Hi Crossbow team,
I have a question on the modifications made to dls_devnet_destroy():
int
dls_devnet_destroy(mac_handle_t mh, datalink_id_t *idp, boolean_t wait)
{
int err;
mac_perim_handle_t mph;
*idp = DATALINK_INVALID_LINKID;
err = dls_devnet_unset(mac_name(mh), idp, wait);
if (err != 0 && err != ENOENT)
return (err);
mac_perim_enter_by_mh(mh, &mph);
err = dls_link_rele_by_name(mac_name(mh));
mac_perim_exit(mph);
if (err != 0)
(void) dls_devnet_set(mac_name(mh), *idp, NULL);
return (err);
}
Once the call to dls_devnet_unset() has succeeded, is it possible for
dls_link_rele_by_name() to fail? I ask because the subsequent call to
dls_devnet_set() upon dls_link_rele_by_name() failure is problematic.
It this dls_devnet_set() call fails, the system is rendered hosed until
rebooted.
The Clearview iptun project is adding some code in dls_devnet_set() to
automatically set the zoneid of the link if it is created from within a
non-global zone, and I cannot assert that this code will always succeed.
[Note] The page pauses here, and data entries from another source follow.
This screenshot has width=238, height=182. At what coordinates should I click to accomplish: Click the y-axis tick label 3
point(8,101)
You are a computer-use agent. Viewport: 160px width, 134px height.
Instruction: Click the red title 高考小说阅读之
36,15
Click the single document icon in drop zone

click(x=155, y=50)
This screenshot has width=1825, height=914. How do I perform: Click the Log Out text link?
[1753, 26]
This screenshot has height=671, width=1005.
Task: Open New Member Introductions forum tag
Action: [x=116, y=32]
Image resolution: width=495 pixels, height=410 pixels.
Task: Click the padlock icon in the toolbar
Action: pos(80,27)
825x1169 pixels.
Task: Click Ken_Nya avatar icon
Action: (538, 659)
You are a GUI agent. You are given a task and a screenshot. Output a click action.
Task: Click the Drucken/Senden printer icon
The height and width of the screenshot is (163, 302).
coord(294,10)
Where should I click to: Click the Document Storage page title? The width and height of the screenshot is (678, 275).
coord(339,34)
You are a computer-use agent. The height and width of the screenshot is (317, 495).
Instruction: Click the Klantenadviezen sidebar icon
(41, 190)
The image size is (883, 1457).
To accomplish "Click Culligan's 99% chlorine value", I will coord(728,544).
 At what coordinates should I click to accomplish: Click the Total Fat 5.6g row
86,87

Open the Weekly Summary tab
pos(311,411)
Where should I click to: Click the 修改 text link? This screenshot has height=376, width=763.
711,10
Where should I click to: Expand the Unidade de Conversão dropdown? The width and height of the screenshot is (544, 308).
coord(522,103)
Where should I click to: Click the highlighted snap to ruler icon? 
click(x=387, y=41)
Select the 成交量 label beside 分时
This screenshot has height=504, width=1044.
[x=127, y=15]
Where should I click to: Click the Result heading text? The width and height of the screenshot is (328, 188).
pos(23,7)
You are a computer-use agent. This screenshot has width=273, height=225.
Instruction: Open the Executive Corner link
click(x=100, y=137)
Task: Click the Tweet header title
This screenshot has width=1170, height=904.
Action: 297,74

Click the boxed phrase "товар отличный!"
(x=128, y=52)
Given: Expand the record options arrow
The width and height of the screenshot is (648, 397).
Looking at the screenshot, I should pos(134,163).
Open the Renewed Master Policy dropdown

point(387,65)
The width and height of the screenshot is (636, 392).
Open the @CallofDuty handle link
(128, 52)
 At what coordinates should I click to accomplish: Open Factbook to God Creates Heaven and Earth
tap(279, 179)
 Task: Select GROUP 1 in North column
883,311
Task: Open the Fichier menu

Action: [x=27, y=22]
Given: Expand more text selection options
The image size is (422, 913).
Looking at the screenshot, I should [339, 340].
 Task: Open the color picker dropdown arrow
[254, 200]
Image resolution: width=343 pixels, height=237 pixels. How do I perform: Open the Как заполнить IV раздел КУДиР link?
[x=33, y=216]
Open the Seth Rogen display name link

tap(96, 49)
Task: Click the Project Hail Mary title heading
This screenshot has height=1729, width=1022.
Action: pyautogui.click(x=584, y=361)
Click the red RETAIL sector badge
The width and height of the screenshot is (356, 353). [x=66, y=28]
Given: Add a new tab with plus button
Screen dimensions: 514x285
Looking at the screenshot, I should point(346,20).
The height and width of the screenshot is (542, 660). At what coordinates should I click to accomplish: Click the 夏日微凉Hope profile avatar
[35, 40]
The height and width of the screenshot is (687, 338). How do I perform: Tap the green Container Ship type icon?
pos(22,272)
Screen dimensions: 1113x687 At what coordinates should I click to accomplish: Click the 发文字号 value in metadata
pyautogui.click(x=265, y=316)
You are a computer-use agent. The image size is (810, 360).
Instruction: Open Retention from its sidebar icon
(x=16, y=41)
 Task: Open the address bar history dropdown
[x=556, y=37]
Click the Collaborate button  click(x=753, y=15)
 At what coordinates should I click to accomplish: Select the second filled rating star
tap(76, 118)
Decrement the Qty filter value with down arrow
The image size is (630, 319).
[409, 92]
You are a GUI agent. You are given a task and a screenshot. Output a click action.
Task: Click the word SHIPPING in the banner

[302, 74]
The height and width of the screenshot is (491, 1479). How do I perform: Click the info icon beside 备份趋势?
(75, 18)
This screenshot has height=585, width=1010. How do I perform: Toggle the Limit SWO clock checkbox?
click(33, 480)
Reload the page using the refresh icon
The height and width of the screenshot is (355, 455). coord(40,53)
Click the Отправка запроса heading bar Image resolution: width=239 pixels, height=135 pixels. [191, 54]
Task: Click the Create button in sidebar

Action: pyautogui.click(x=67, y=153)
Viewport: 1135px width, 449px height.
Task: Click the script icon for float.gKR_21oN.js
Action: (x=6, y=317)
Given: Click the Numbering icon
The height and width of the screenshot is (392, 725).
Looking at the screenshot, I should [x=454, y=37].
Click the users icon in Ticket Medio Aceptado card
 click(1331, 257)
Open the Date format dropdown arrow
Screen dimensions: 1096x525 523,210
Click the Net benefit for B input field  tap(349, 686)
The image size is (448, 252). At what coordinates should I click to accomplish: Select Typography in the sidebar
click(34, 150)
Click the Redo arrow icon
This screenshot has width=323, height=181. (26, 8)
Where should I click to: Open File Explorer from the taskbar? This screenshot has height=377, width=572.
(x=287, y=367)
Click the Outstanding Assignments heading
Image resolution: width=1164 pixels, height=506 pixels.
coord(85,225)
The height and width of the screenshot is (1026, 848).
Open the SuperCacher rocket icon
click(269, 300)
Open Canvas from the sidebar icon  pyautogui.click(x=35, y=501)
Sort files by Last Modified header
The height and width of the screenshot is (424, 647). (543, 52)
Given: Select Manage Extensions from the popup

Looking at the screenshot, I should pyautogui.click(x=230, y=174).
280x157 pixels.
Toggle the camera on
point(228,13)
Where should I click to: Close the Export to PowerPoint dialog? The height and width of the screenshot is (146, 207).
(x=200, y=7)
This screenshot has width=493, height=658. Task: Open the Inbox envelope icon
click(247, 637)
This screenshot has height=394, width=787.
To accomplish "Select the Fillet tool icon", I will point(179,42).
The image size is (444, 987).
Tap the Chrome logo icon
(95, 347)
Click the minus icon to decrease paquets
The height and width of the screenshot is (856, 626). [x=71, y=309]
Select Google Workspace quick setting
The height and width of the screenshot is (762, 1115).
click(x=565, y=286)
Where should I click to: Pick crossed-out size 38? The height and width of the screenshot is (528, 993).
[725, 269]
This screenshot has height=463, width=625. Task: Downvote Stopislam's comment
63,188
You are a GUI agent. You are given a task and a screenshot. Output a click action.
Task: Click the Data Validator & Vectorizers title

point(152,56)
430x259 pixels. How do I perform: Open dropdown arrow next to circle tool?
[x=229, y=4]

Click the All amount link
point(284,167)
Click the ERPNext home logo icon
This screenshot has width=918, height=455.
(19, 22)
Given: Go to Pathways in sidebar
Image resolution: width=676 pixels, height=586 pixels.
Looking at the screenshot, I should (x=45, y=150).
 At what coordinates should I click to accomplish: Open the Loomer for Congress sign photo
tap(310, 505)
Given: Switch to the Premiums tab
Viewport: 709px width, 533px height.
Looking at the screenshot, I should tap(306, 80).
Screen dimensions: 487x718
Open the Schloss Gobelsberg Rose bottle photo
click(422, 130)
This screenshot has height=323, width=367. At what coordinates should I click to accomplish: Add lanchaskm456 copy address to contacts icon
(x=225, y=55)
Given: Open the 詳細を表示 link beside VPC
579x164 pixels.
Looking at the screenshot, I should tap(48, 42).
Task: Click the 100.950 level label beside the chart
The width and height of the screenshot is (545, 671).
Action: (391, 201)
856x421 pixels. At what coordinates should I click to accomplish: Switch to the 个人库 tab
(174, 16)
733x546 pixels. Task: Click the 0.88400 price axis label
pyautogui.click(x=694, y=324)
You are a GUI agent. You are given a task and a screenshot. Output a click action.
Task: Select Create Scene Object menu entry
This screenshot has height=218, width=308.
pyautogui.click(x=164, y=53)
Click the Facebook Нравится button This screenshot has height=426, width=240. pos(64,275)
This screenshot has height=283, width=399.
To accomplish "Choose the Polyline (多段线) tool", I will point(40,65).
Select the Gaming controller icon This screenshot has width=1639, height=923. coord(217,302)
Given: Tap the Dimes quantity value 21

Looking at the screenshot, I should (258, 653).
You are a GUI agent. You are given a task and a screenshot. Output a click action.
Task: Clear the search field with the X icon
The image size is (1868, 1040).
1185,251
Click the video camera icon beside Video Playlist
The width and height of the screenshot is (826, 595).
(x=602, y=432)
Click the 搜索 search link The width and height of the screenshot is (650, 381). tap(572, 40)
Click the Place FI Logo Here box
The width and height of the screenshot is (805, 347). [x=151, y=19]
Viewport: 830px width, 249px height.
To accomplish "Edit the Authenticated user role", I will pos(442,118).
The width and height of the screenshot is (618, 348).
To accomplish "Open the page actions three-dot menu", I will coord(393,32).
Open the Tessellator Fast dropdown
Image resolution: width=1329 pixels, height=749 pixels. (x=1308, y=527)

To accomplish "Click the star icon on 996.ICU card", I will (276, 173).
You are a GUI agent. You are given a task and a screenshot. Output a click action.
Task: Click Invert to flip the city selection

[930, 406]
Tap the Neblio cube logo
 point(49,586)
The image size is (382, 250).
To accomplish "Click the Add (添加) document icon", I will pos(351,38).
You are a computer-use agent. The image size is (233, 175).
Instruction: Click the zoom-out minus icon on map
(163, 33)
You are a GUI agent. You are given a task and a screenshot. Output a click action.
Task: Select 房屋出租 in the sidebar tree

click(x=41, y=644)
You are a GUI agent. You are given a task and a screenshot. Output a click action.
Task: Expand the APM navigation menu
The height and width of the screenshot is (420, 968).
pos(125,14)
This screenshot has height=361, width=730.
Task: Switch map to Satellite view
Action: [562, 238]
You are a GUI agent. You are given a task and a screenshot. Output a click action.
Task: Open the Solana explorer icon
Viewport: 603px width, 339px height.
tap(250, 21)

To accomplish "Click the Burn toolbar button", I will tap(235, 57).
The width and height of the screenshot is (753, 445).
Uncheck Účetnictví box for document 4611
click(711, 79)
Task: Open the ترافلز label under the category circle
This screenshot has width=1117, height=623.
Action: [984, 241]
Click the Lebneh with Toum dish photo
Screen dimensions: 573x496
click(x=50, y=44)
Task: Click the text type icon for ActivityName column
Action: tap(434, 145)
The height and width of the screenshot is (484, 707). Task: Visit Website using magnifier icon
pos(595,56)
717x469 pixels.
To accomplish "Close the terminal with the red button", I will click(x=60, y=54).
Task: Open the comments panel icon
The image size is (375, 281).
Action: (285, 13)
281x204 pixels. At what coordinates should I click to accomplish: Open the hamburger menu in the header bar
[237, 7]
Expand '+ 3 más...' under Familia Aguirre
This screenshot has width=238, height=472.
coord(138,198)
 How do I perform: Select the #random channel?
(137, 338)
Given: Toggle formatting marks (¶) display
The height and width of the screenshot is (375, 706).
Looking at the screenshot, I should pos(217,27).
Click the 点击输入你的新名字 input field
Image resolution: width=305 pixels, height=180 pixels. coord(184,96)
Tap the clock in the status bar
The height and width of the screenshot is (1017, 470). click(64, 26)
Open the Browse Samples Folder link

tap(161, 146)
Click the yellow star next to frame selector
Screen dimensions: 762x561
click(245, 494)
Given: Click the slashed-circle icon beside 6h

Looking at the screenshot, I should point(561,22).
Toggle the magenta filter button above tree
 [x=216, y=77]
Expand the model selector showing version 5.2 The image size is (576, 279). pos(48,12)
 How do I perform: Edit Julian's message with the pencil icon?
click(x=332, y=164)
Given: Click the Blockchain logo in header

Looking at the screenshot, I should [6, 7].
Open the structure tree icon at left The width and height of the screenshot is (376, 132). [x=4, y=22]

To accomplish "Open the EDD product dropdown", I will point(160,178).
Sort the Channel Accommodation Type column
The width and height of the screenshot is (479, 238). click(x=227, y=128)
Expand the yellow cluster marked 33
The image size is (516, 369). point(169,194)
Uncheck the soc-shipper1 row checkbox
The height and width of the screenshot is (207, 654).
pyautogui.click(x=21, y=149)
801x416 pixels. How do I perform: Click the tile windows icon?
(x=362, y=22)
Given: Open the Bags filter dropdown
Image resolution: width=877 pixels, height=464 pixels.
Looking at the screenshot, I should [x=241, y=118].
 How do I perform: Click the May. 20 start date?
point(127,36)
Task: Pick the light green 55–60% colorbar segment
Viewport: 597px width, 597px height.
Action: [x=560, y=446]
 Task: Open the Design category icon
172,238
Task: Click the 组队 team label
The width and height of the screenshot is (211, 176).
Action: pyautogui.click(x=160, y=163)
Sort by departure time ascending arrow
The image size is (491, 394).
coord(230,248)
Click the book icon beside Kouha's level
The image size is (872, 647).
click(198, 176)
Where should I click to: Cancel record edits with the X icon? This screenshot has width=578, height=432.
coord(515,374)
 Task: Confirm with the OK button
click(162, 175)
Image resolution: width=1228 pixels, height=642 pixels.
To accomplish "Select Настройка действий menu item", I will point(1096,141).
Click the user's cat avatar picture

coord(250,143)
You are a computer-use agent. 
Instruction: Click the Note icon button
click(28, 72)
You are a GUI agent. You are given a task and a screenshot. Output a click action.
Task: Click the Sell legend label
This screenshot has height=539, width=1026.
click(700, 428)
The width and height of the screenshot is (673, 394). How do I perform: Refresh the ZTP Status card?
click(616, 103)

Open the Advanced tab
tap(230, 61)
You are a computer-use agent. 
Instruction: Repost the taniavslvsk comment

It would be good to understand what the semantics of this function are
in all possible failure scenarios. It would be great if
dls_link_rele_by_name() couldn't fail in this case, and there should
thus be an ASSERT() that err == 0 below it. The call to
dls_devnet_set() could then be removed.
I don't know enough about what dls_link_rele_by_name() does with flows
to be able to assert that myself though. Input would be appreciated.
Thanks,
-Seb